-- Start --

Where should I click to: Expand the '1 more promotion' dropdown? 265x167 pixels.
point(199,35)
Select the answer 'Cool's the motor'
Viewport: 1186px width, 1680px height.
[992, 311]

-- End --

Number the record lines above in order, skipping any blank lines.

Response to this task »
1. Where should I click to: Expand the '1 more promotion' dropdown? 265x167 pixels.
2. point(199,35)
3. Select the answer 'Cool's the motor'
4. Viewport: 1186px width, 1680px height.
5. [992, 311]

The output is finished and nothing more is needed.